Any time the Supreme Court presents us with a major decision, it is tempting to ask what exactly the implications will be. But beyond the imminent effects of the holding, we cannot know until the Court begins citing its opinion down the road. We are left to divine possible futures from the murky crucible of the justices’ words.

Since the Court released its opinion in Burwell v. Hobby Lobby, in which the majority decided that closely held for-profit corporations may claim a religious exemption from the Affordable Care Act’s contraception mandate, that process of divination has been unceasing. The yield—will scientologist bosses be exempt from covering mental health care? will President Obama’s executive order preventing discrimination against gays and lesbians in federal hiring be scuttled?—has been disturbing or welcome, penetrating or overwrought, depending on where one stands on the questions of religious freedom at stake.

The Court never agreed that access to contraceptives is a compelling government interest. The consequences may be significant.

Amid all the talk, though, little heed has been paid to one of the Court’s more transparent foreshadowings: eventually religious objectors may be freed from contraception mandates entirely because providing “free” access to contraceptives—that is, access without a co-pay—is not necessarily a compelling government interest.

Under the Religious Freedom Restoration Act (RFRA), the government may only burden religious freedom if it does so in order to satisfy a compelling interest. Many observers who favor contraceptive access have taken solace from the Court’s apparent acknowledgement in Hobby Lobby that enabling such access is indeed a compelling government interest and hence must be assured by some means—if not by the employer claiming exemption, then by the insurer it has contracted with to provide employees health care coverage.

But this is a misreading of the opinion. The majority does not seem to think this interest all that compelling. It just refused to settle the issue because it preferred to side with Hobby Lobby on other grounds.

“We will assume that the interest in guaranteeing cost-free access to the four challenged contraceptive methods is compelling within the meaning of RFRA,” the opinion states. But this stipulation doesn’t imply anything like agreement, only a desire to move on.

In fact, throughout its brief discussion of RFRA’s compelling interest clause, the majority is skeptical of the very thing it assumes. The Department of Health and Human Services “asserts that the contraceptive mandate serves a variety of important interests,” Justice Alito writes for the Court, “but many of these are couched in very broad terms, such as promoting ‘public health’ and ‘gender equality.’” RFRA, the majority believes, cannot abide such generalities.

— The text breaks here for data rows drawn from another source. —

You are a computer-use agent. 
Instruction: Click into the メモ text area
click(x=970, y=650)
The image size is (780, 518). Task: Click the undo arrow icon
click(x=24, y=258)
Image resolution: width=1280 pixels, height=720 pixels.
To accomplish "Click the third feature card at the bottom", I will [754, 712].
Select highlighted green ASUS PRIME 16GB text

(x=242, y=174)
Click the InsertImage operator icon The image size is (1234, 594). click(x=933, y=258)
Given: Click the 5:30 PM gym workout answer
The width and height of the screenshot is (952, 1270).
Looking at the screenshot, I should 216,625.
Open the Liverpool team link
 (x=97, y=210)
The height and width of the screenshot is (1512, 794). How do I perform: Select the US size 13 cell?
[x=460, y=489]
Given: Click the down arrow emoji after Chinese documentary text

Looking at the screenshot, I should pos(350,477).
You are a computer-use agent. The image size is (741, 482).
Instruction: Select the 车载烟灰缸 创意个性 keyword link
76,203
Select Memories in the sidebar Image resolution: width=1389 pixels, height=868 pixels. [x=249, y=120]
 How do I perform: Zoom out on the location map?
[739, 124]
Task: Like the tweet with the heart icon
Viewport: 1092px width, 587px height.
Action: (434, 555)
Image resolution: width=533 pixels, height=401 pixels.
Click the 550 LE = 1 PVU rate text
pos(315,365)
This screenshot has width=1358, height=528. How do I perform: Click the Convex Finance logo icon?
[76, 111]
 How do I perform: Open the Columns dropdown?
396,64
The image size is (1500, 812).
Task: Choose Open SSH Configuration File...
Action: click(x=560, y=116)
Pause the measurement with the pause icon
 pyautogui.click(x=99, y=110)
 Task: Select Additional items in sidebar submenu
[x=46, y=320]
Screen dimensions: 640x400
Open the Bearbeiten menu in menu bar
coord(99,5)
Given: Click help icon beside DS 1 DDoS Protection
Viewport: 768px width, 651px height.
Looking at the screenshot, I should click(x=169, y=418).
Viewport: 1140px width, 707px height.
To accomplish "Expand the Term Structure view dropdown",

The majority also believes that the Affordable Care Act itself militates against the idea that access to contraceptives without cost-sharing is a compelling government interest. After all, they say, the ACA provides numerous exceptions to the mandate. Organizations that employ fewer than fifty people need not comply. Employers with grandfathered plans can also ignore the mandate. One might argue that small businesses face unique challenges that ought to override otherwise-compelling interests, but the majority stakes its position when it notes, “The interest served by one of the biggest exceptions, the exception for grandfathered plans, is simply the interest of employers in avoiding the inconvenience of amending an existing plan.” That is, if inconvenience is sufficient cause to secure an exemption, how compelling can the interest truly be? These grandfathered employers are not excused from every ACA requirement, which may suggest that other elements of the law are vital, while the contraception coverage mandate is a bonus. In the mind of a judge looking for a reason to undo the mandate, this might further weaken the case for a compelling interest.

These statements from the Court are an invitation to future lawsuits. Lawyers concerned with an expansive definition and application of religious liberty will be tempted to recruit plaintiffs—just as they have recruited Hobby Lobby and others—to file suits implicating the government’s case for a compelling interest in mandated cost-free access to all contraceptives, not just the four to which Hobby Lobby objected.

So while the majority has left the government’s compelling interest argument intact for now, we should not conclude it is unassailable or likely to survive much longer. The Court has in essence provided instructions for striking it down. Should that occur, religious employers—a category this Court is determined to construe broadly—would be freed in advance from any form of contraceptive coverage mandate, no matter how such a mandate might be fashioned. And, more generally, the rationale underlying a government push for contraceptive access would be dealt a serious blow.